- Opening Delimiter -

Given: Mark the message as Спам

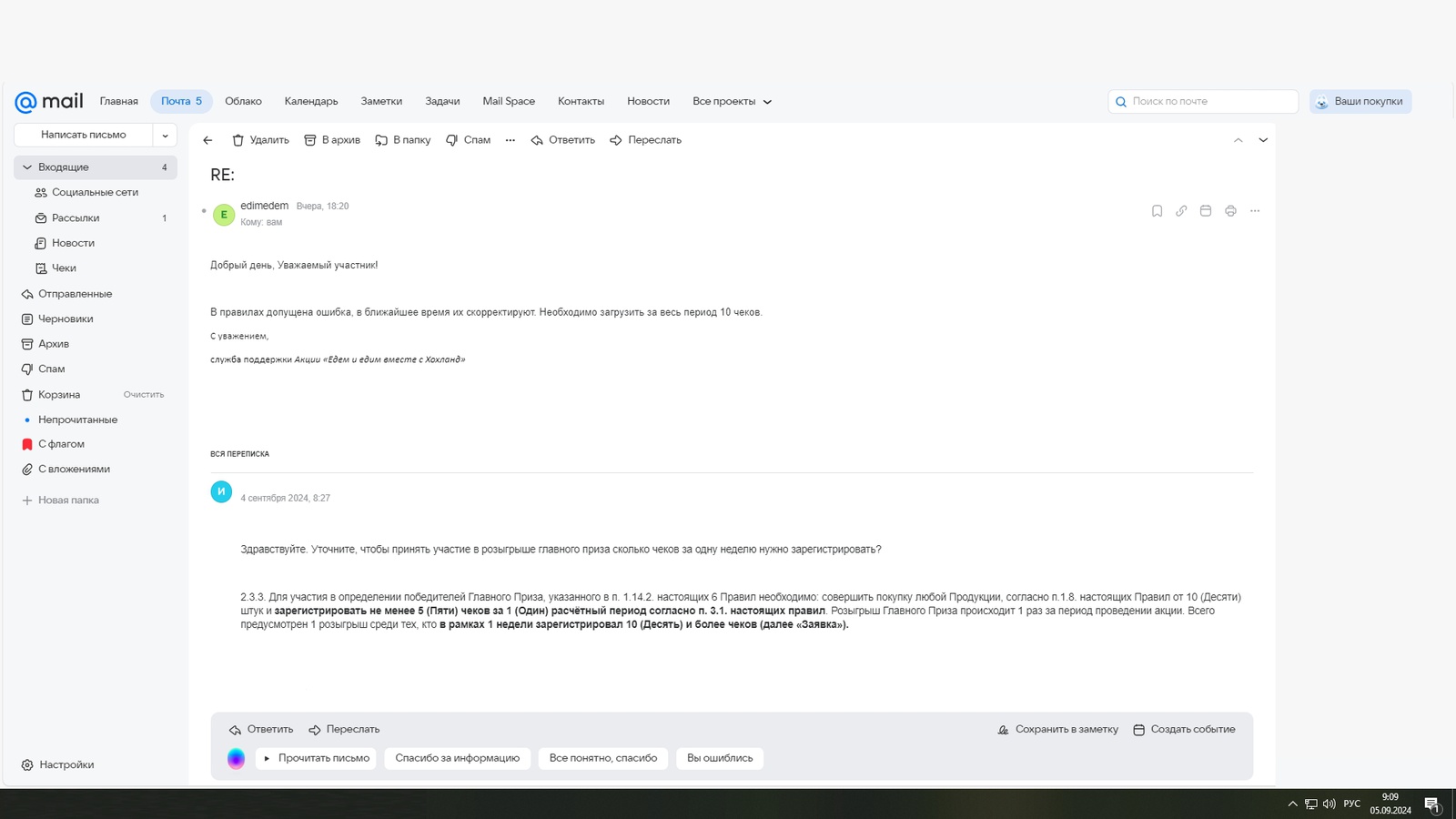Looking at the screenshot, I should coord(468,140).
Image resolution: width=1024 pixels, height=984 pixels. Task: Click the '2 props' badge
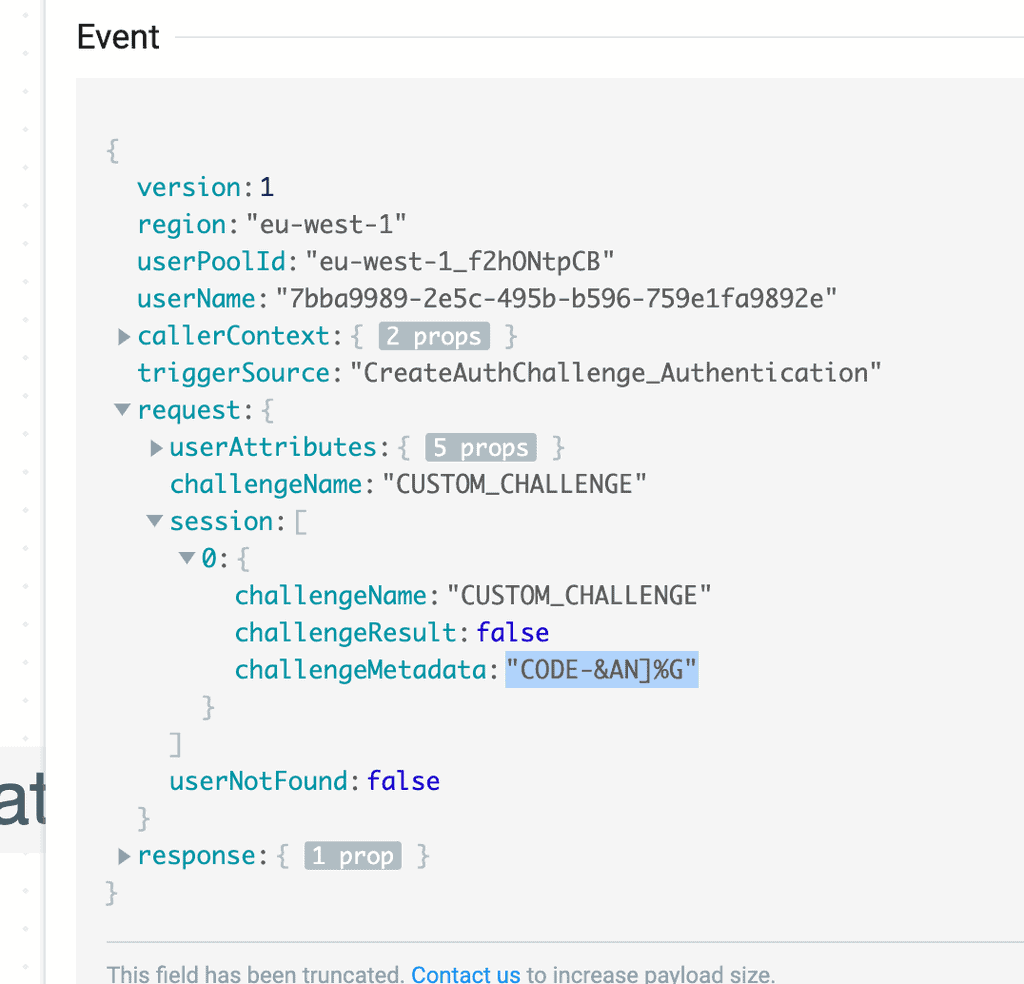[x=434, y=336]
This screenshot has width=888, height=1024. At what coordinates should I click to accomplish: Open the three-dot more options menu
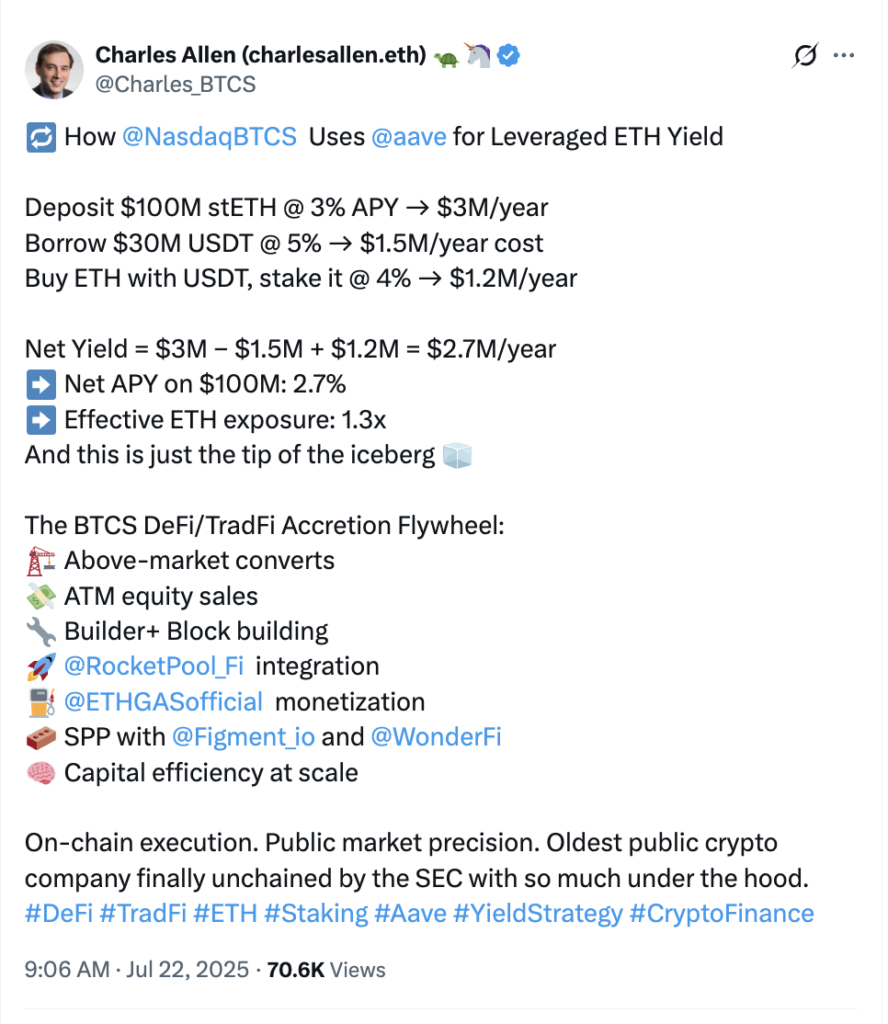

- Closing Delimiter -

# [TRY IT]
Reproduce the listing exactly. Do not include its images.

# [ANSWER SPACE]
Given: Mark the message as Спам

Looking at the screenshot, I should coord(468,140).
Image resolution: width=1024 pixels, height=984 pixels. Task: Click the '2 props' badge
[x=434, y=336]
This screenshot has width=888, height=1024. At what coordinates should I click to accomplish: Open the three-dot more options menu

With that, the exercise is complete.